• THE DATA:
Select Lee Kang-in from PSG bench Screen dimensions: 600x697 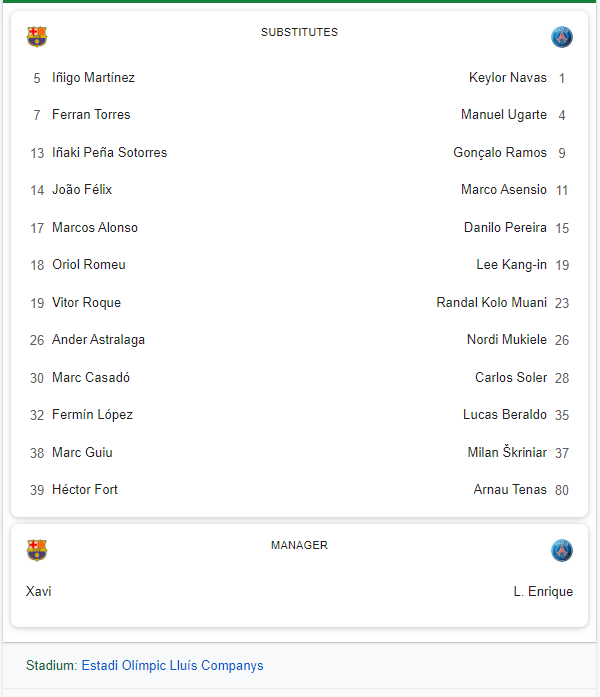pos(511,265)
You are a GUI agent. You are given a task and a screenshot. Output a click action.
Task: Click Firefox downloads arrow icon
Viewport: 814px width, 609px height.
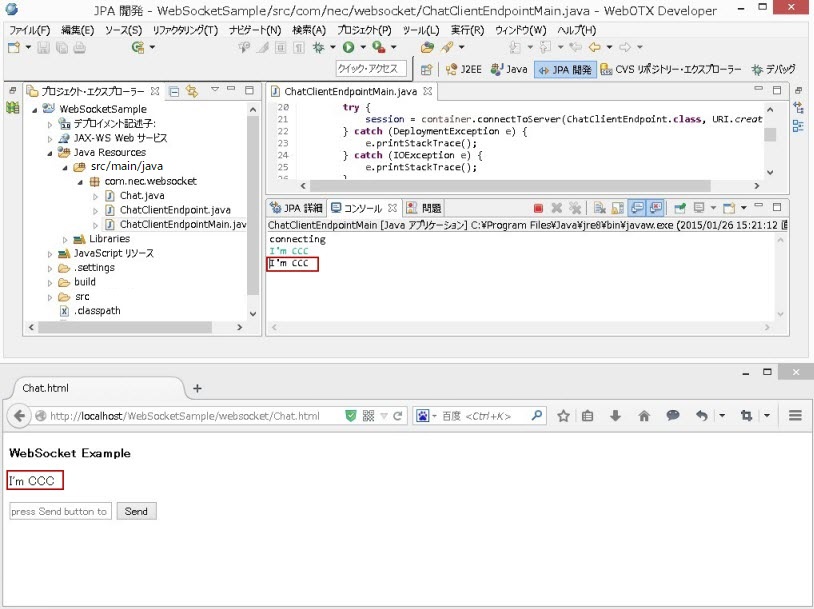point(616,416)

--

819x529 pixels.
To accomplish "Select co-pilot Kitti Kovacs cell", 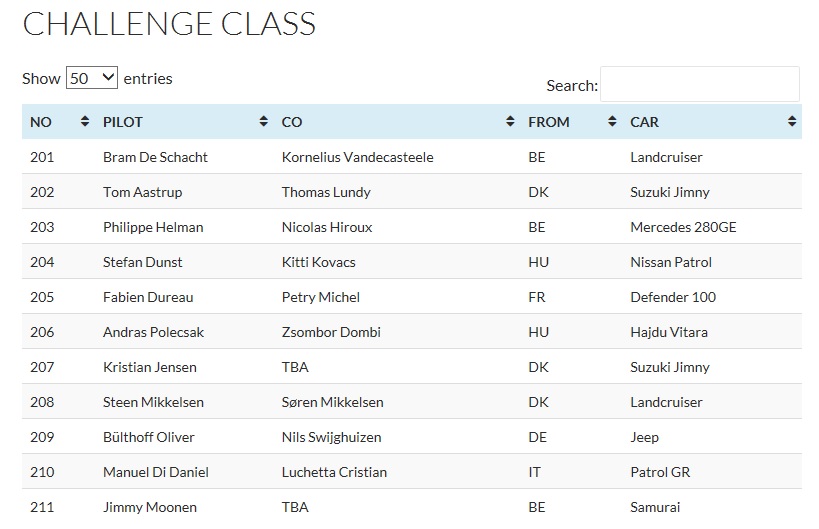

• TASK INSTRUCTIONS:
In the listing above, find the line containing "819x529 pixels." and the line containing "co-pilot Kitti Kovacs", then output those two lines and everything between them exactly as written, without the images.

• ANSWER SPACE:
819x529 pixels.
To accomplish "Select co-pilot Kitti Kovacs cell", 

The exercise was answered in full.